9. After the table schema is generated, go to the General section, enter a Display Name for the table, and then click Commit to Development Environment and Commit to Production Environment.
  
  Note
  If you are using a workspace in basic mode, you need to click only Commit to Production Environment.

Create a batch synchronization node.

Go to the data analytics page.
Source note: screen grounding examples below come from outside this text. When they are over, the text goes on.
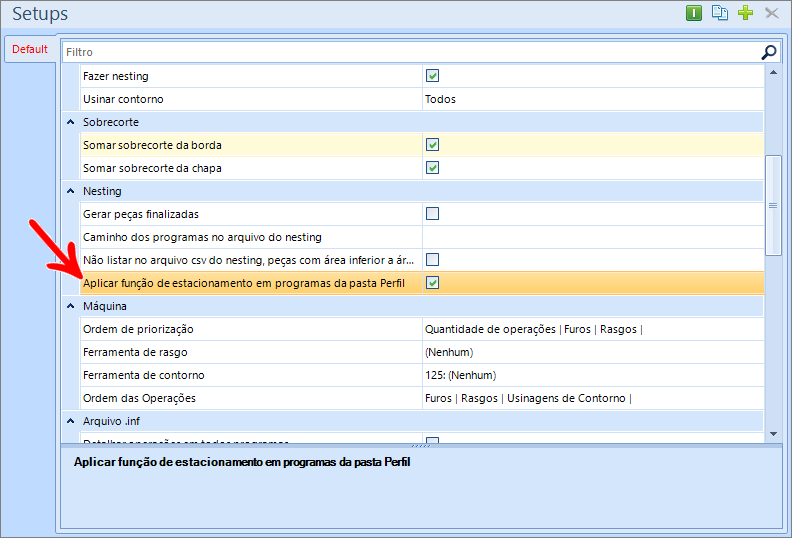Viewport: 799px width, 545px height.
Task: Click the gray X delete setup icon
Action: [771, 13]
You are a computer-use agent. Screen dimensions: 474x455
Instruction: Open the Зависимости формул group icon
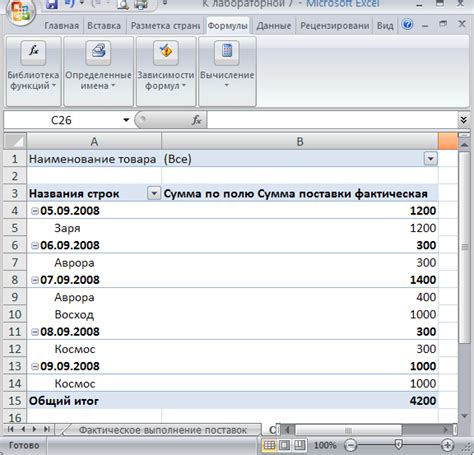pyautogui.click(x=166, y=52)
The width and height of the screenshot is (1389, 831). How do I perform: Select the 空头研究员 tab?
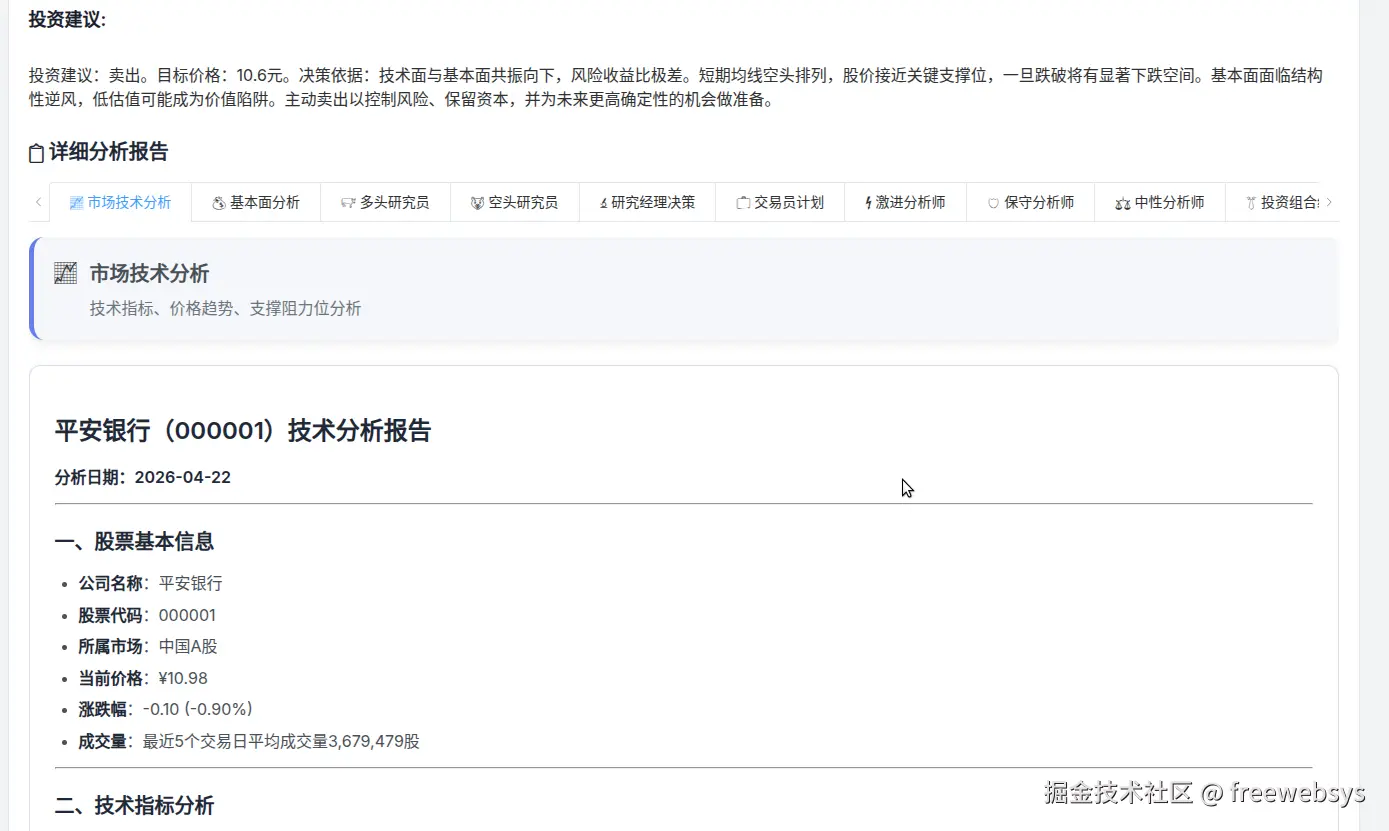click(x=514, y=202)
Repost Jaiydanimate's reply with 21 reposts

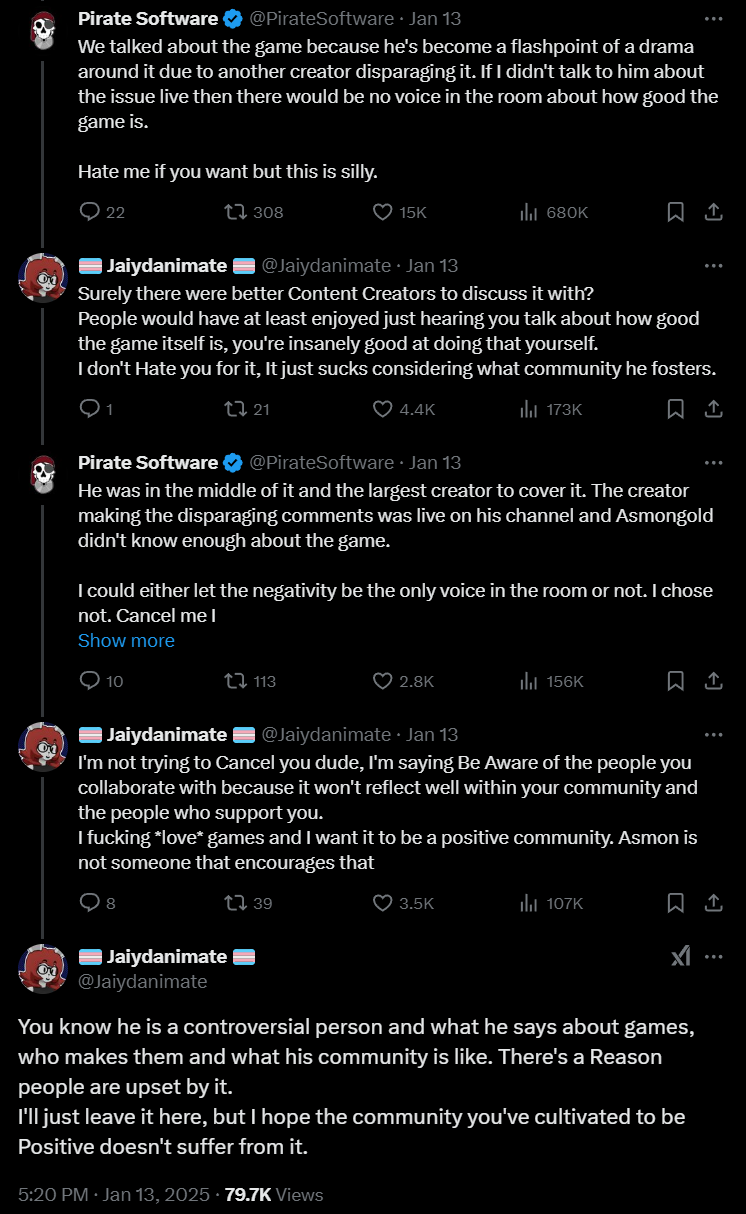click(236, 409)
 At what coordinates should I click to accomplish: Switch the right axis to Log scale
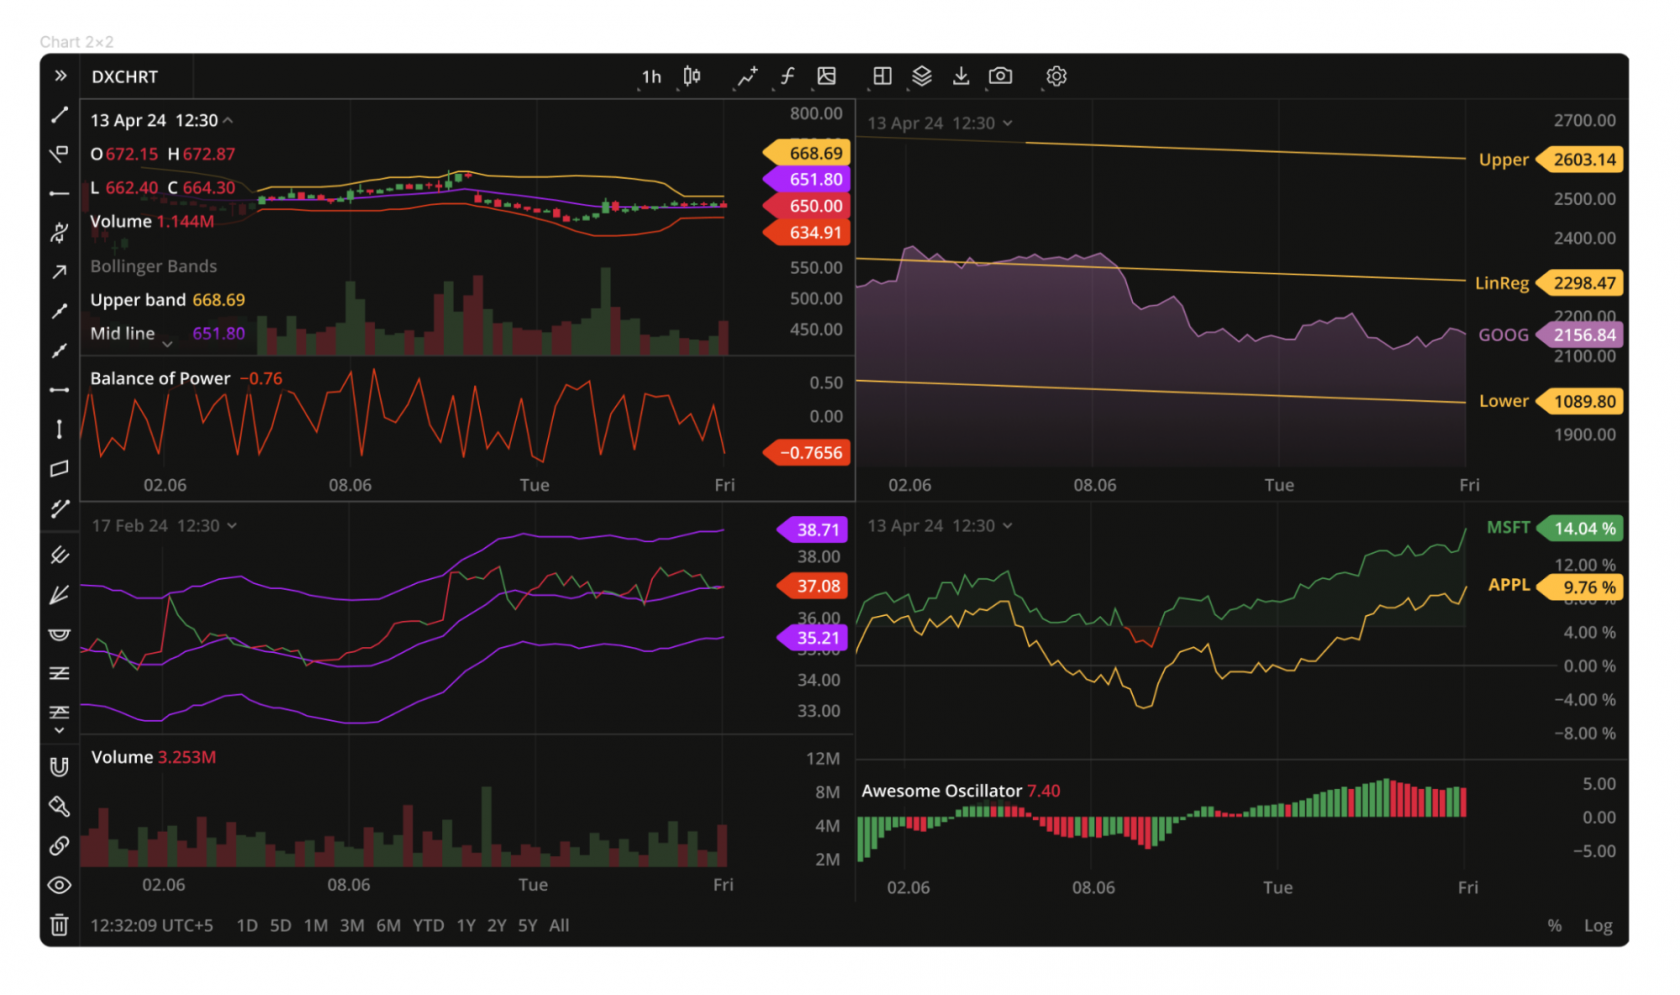click(x=1597, y=926)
Right-click the specified workflow and choose Create Node > Data Integration > Offline synchronization.
In Create Node dialog box, enter Name, and click Confirm.
In the top navigation bar, choose icon.
In script mode, click icon.
In import Template dialog box SOURCE type, data source, target type and data source, and click confirm.

Modify the JSON configuration, and then click the button.

The following code is provided for reference.

{
    "type": "job",
    "steps": [
        {
            "stepType": "oss",
            "parameter": {
                "fieldDelimiterOrigin": "^",
                "nullFormat": "",
                "compress": "",
                "datasource": "OSS_userlog",
                "column": [
                    {
                        "name": 0,
                        "type": "string",
                        "index": 0
                    }
                ],
                "skipHeader": "false",
                "encoding": "UTF-8",
                "fieldDelimiter": "^",
                "fileFormat": "binary",
                "object": [
                    "applog.txt"
                ]
            },
            "name": "Reader",
            "category": "reader"
        },
        {
            "stepType": "odps",
            "parameter": {
                "partition": "",
                "isCompress": false,
                "truncate": true,
                "datasource": "odps_first",
                "column": [
                    "mqdata"
                ],
                "emptyAsNull": false,
                "table": "mqdata"
            },
            "name": "Writer",
            "category": "writer"
        }
    ],
    "version": "2.0",
    "order": {
        "hops": [
            {
                "from": "Reader",
                "to": "Writer"
            }
        ]
    },
    "setting": {
        "errorLimit": {
            "record": ""
        },
        "speed": {
            "concurrent": 2,
            "throttle": false
        }
    }
}

Verify the results

Create an ODPS SQL node.

Right-click the workflow and choose new > MaxCompute > ODPS SQL.
In create a function dialog box, enter function name, click submit.

On the ODPS SQL node configuration tab, enter the following statements.

-- Query data in the mqdata table.
SELECT * from mqdata;
-- Get the value of the 'expensive' field from the JSON data.
SELECT GET_JSON_OBJECT(mqdata.mq_data,'$.expensive') FROM mqdata;

Click icon to run the code.
You can operation Log view the results.